» Data shown:

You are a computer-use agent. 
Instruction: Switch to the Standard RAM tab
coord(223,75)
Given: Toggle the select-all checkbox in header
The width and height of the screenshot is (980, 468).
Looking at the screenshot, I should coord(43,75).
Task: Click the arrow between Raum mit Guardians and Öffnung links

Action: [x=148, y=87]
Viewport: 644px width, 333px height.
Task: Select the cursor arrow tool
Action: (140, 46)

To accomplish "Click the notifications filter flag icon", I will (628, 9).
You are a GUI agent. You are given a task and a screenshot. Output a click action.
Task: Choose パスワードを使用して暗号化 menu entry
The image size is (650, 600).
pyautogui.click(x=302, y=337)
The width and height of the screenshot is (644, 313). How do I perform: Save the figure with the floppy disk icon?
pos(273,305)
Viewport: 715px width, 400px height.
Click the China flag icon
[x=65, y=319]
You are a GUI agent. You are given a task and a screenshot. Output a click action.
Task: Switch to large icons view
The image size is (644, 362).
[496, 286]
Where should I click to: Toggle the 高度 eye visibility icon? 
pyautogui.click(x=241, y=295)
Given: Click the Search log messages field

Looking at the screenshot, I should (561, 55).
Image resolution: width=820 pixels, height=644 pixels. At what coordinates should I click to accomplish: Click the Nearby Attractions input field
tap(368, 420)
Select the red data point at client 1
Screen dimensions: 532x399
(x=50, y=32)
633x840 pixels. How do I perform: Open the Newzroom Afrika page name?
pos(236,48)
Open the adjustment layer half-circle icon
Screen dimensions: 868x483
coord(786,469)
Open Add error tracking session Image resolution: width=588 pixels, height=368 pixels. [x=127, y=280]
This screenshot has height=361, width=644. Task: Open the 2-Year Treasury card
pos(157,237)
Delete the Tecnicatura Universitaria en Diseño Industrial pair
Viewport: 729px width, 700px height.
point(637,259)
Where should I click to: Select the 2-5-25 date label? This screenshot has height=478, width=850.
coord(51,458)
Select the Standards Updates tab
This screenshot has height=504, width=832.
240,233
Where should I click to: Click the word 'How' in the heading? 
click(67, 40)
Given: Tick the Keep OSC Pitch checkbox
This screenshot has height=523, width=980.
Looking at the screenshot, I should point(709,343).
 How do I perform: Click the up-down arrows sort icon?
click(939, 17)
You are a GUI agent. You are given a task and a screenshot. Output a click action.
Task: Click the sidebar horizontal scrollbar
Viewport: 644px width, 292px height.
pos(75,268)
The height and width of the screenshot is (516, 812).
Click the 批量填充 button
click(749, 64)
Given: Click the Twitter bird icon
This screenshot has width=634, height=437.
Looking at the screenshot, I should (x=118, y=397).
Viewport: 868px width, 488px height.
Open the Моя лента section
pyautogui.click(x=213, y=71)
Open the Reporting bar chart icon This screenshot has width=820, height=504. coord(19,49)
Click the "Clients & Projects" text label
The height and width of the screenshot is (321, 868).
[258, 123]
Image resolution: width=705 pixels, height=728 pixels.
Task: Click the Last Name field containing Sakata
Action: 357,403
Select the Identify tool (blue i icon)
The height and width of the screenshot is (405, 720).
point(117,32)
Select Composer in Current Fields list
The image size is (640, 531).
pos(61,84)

» To do: Identify all lines in the records above with the word "checkbox".

» Finished task:
Given: Toggle the select-all checkbox in header
Given: Tick the Keep OSC Pitch checkbox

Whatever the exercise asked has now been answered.